The deteriorating human rights situation in Fiji after the military crackdown which began in April 2009 demands international action, particularly from China, now one of Fiji’s biggest foreign donors, Amnesty International said in a report released today.
Based on Amnesty International’s research in Fiji during the crackdown, the report, Fiji: Paradise Lost, documents a litany of repressive tactics used by the interim military government to stifle any protests and intimidate its critics. These include beatings, arbitrary arrests and detention, harassment of human rights defenders, and severe limitations on the fundamental rights to freedom of expression, opinion, and association.
“Security forces in Fiji have become increasingly menacing towards people who oppose the regime, including journalists and human rights defenders,” said Apolosi Bose, Amnesty International’s Pacific Researcher. “Fiji is now caught in a downward spiral of human rights violations and repression. Only concerted international pressure can break this cycle.”
Amnesty International is calling on the military –led regime to repeal the Public Emergency Regulations (PER) imposed on 10 April, when then president Ratu Josefa Iloilo abrogated Fiji’s constitution and reappointed Commodore Frank Bainimarama as prime minister.
Under the PER, Fiji’s military and security forces retain absolute control over the country’s population; and soldiers and police enjoy complete immunity from prosecution for their actions, including serious violations of human rights.
The Amnesty International report documents a pattern of government interference in the judiciary, severe censorship of the media and the harassment and arrests of government critics.
“The ongoing harassment and arbitrary detention of journalists, lawyers, clergy, community leaders and critics by the authorities under the broad and sweeping provisions of the PER are tactics used to suppress any form of dissent,” said Bose.
Amnesty International called on Fiji’s international donors and investors to press the government to return to the rule of law. In particular, China, which has massively increased its financial assistance to Fiji since the 2006 coup, should use its influence to resolve the constitutional crisis.
“China has long claimed that it doesn’t interfere in other country’s affairs, but, in Fiji, China has clearly favoured one side of a long political dispute—and in the process ignored the country’s human rights situation,” said Donna Guest, Amnesty International’s Asia-Pacific Deputy Director.

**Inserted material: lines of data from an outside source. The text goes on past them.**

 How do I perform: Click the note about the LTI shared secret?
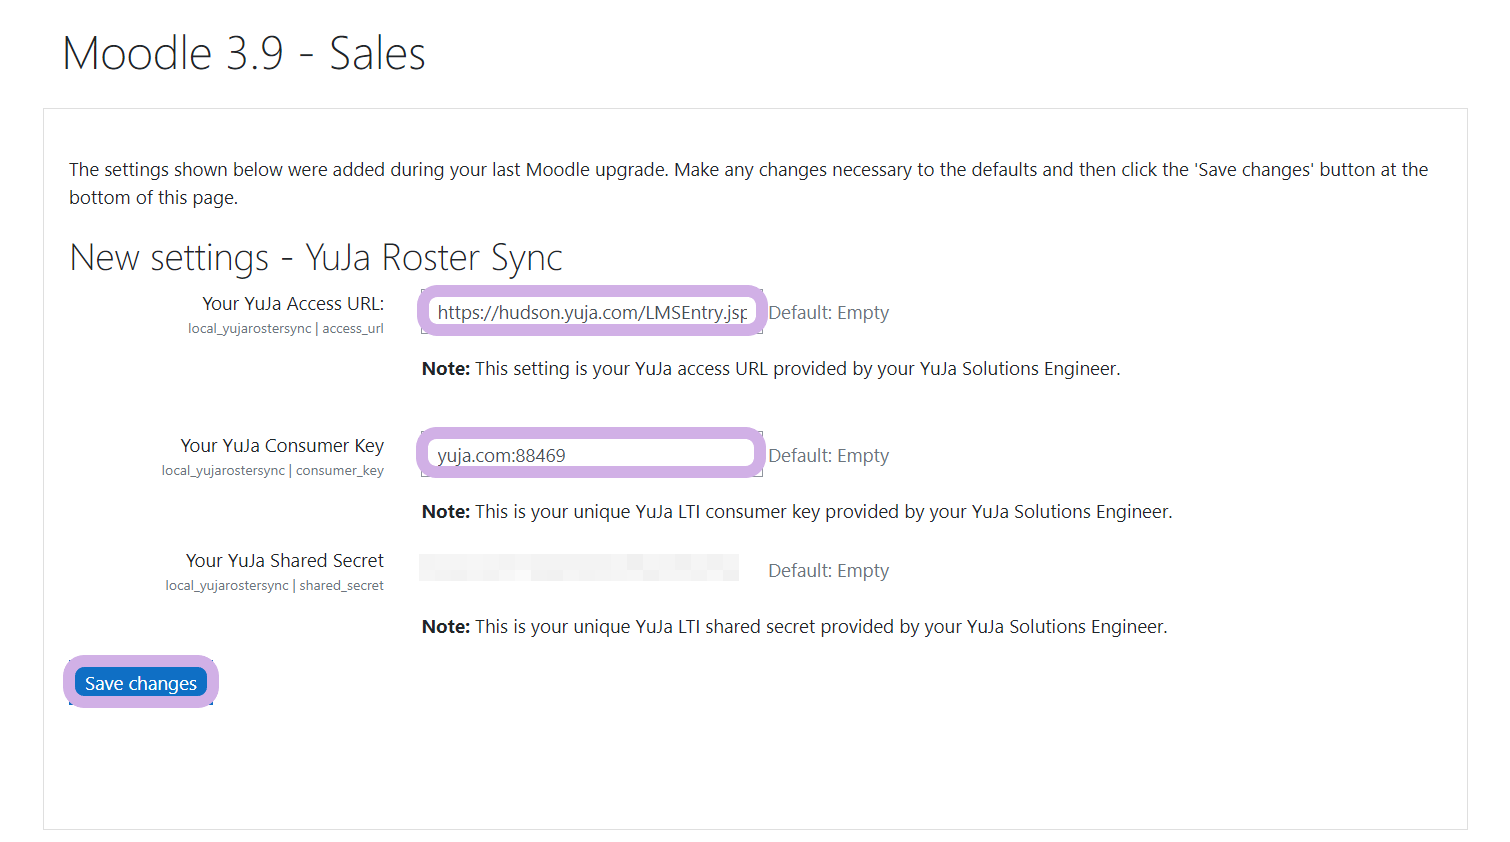pyautogui.click(x=794, y=627)
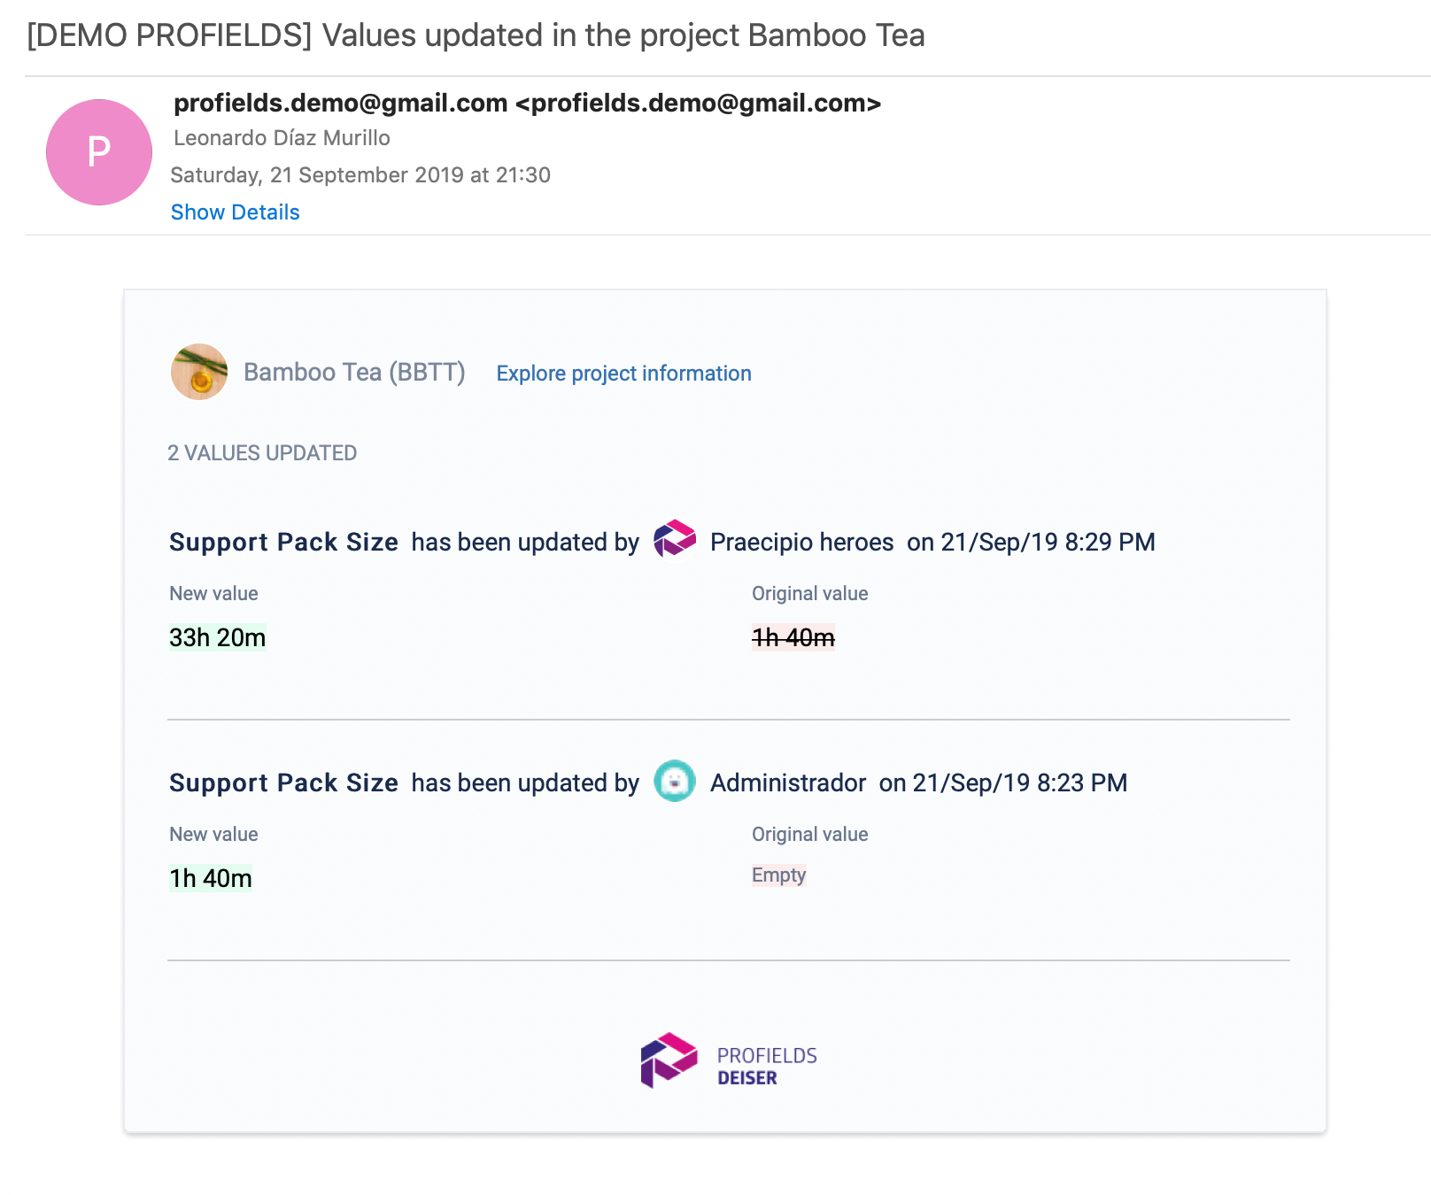Viewport: 1431px width, 1195px height.
Task: Click the struck-through original value 1h 40m
Action: [793, 637]
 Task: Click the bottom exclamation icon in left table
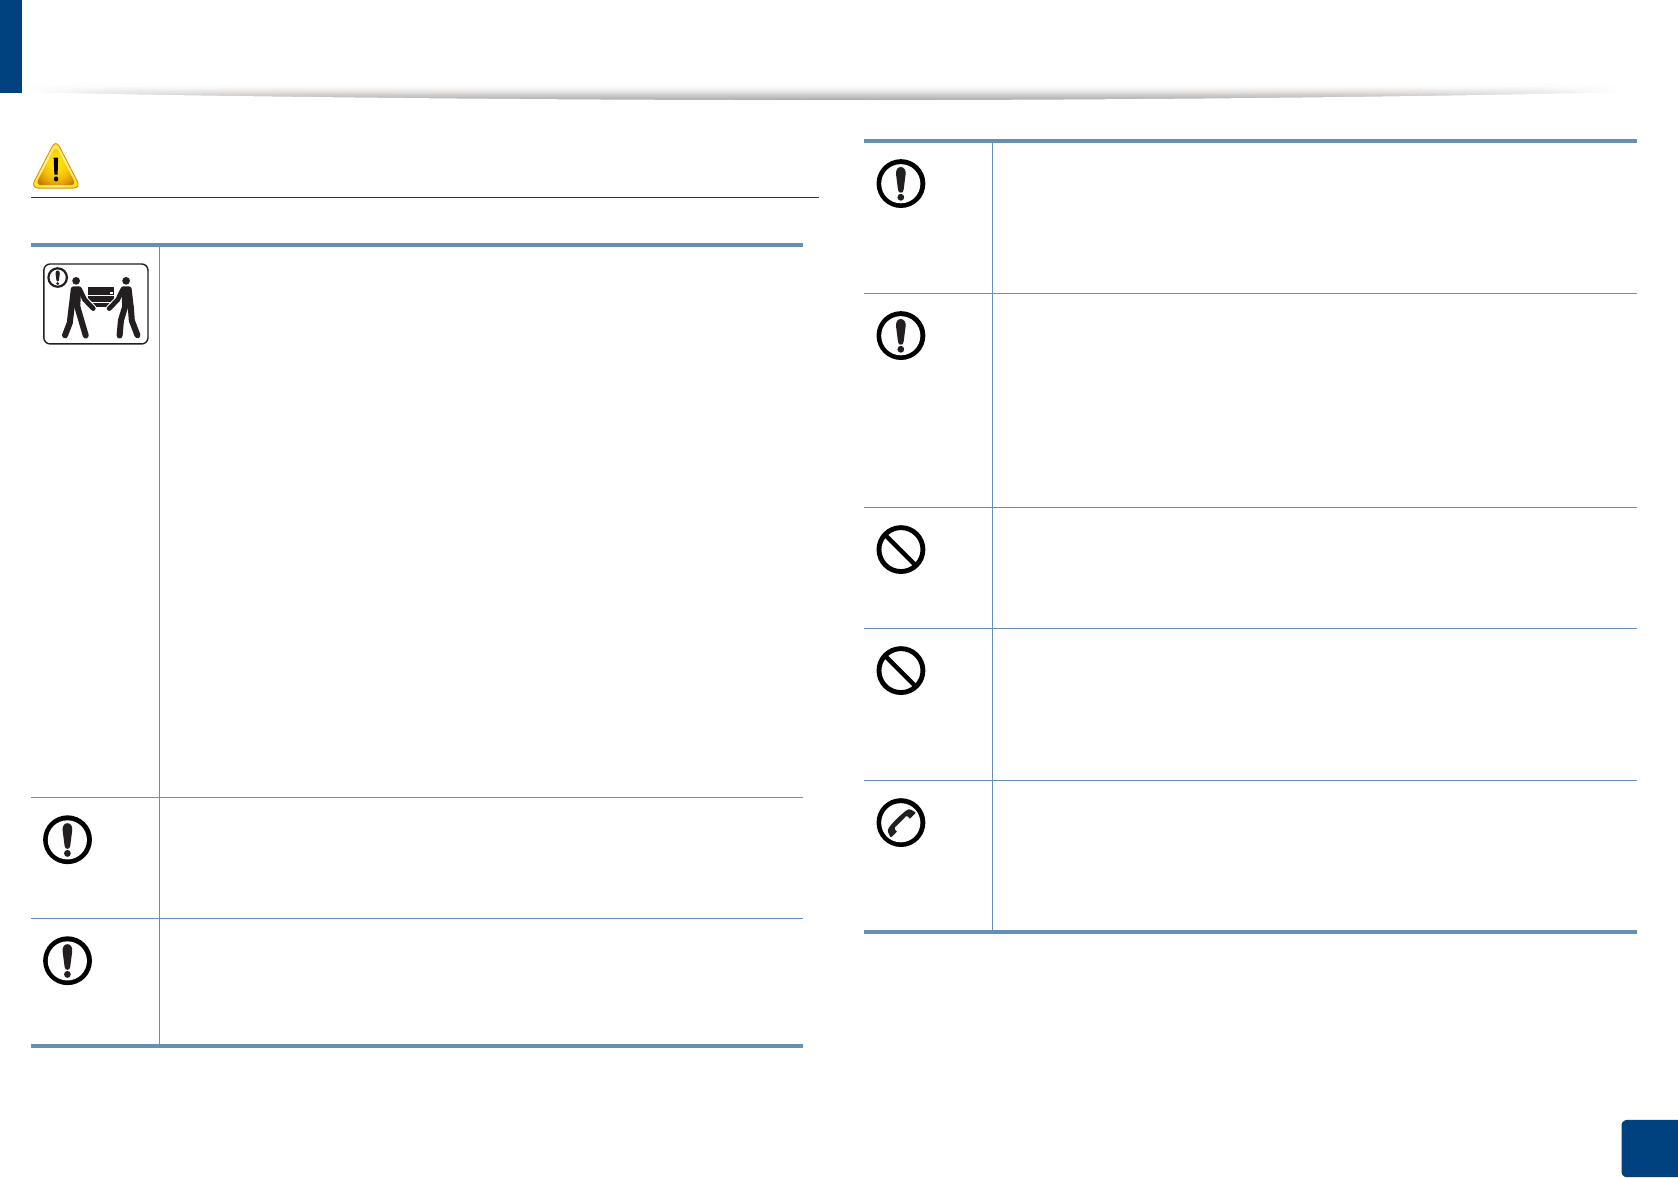click(x=68, y=961)
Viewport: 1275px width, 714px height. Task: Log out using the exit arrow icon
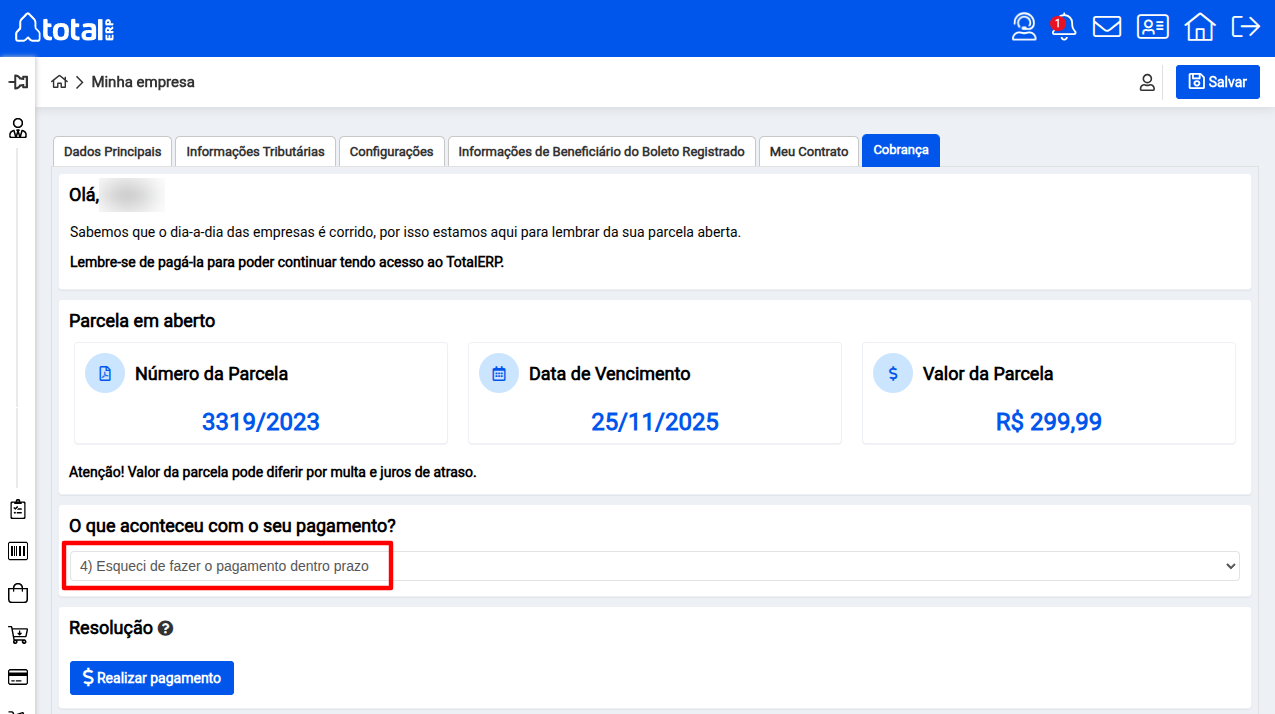point(1245,27)
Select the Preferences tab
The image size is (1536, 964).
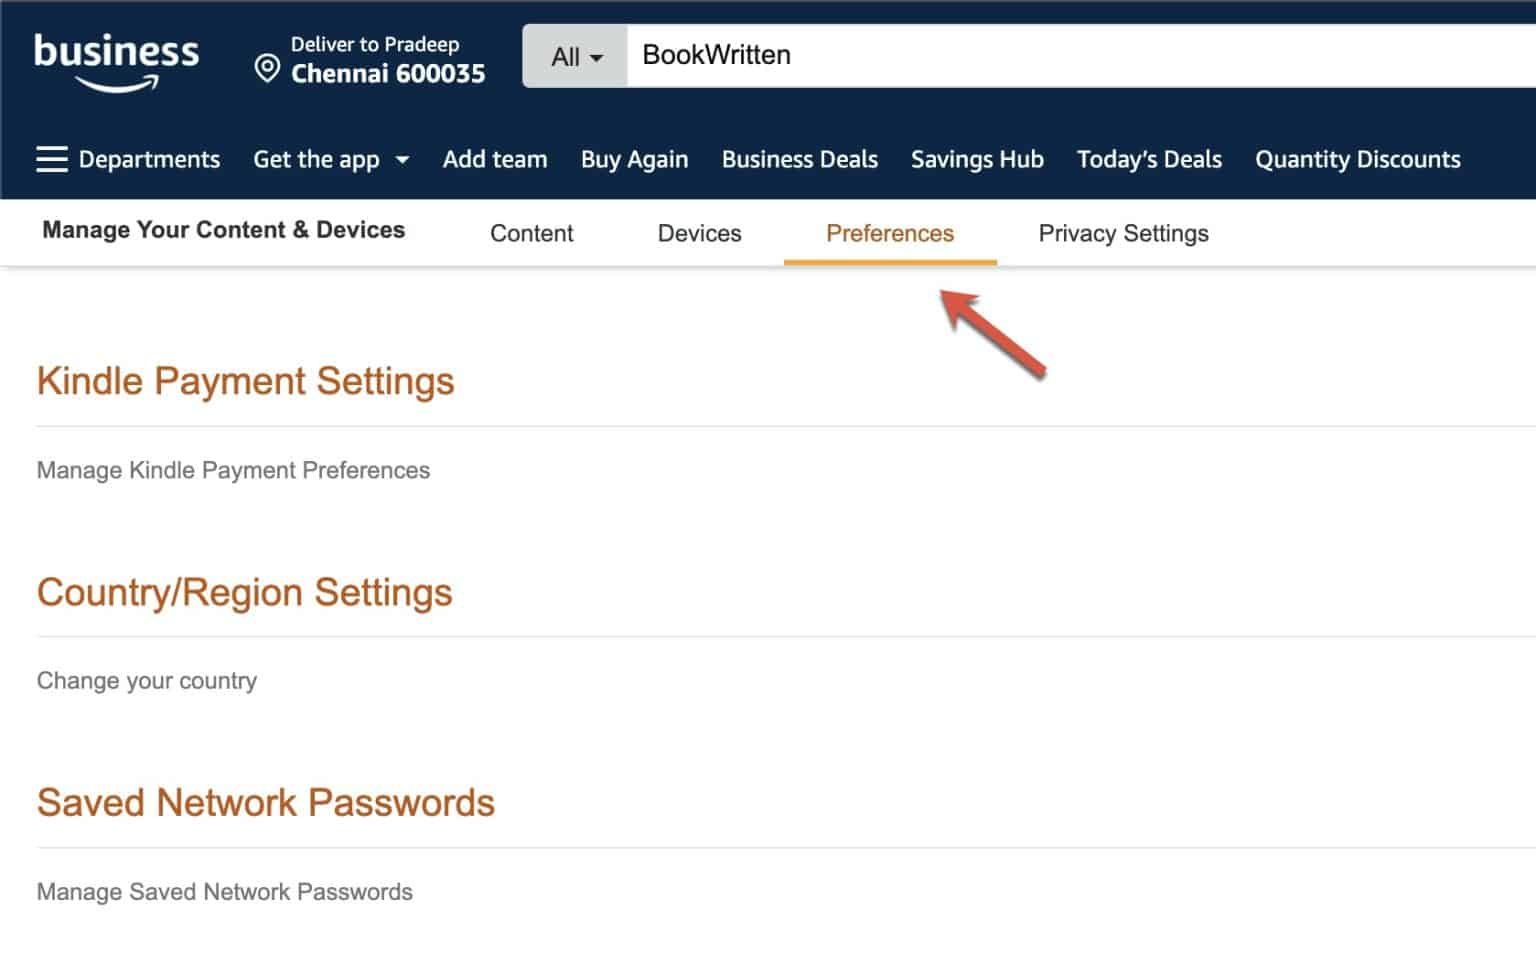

• From 10 April until 20 May 2009, the police, military and other government officials arrested approximately 40 people, including journalists. Although all have subsequently been released, the authorities are using short-term arrests and intimidation as a tactic to suppress freedom of expression.
• Police arrested 60 year old politician Iliesa Duvuloco and five other men under the PER and detained them on 17 April for four days for distributing pamphlets highly critical of the leaders of the interim government. Military officers beat the six men and forced them to undertake military-type drills.
Note to editors:
On 5 December 2006, following a protracted public stand-off between the Laisenia Qarase-led multi party government and the military, the Republic of Fiji Military Forces (RFMF) led by Commodore Frank Bainimarama executed a military coup d’etat against Qarase’s government.
One of the direct consequences of the military takeover in 2006 was extensive human rights violations by the security forces. Prominent political figures including critics of the military government were arbitrarily detained and subjected to torture or other cruel, inhuman or degrading treatment or punishment by the military. In February 2007, the military admitted to taking more than 1,100 people to the military barracks, who were then beaten, otherwise treated inhumanely and forced to do military type drills such as running and being forced to carry heavy loads.
Fiji’s coup culture began in May 1987 when then Lieutenant Colonel Sitiveni Rabuka overthrew the Indian dominated government of the Labour and National Federation Party Coalition. The Rabuka coup and subsequent moves by the interim government set up afterwards saw the rise of ethno-nationalism, culminating in a constitution which preserved political leadership and other constitutional positions for indigenous Fijians only. These changes marginalised the Indian community, descendants of those who had been brought from India by the then British colonial government.
Apolosi Bose, Amnesty International’s Pacific Researcher and author of the report, was in Fiji at the time the constitution was abrogated on 10 April. He conducted wide-ranging research and interviewed more than 80 people including representatives of various organizations and members of the public. He and Amnesty International colleagues have continued to monitor the situation closely and to maintain records of human rights abuses in Fiji as they are reported.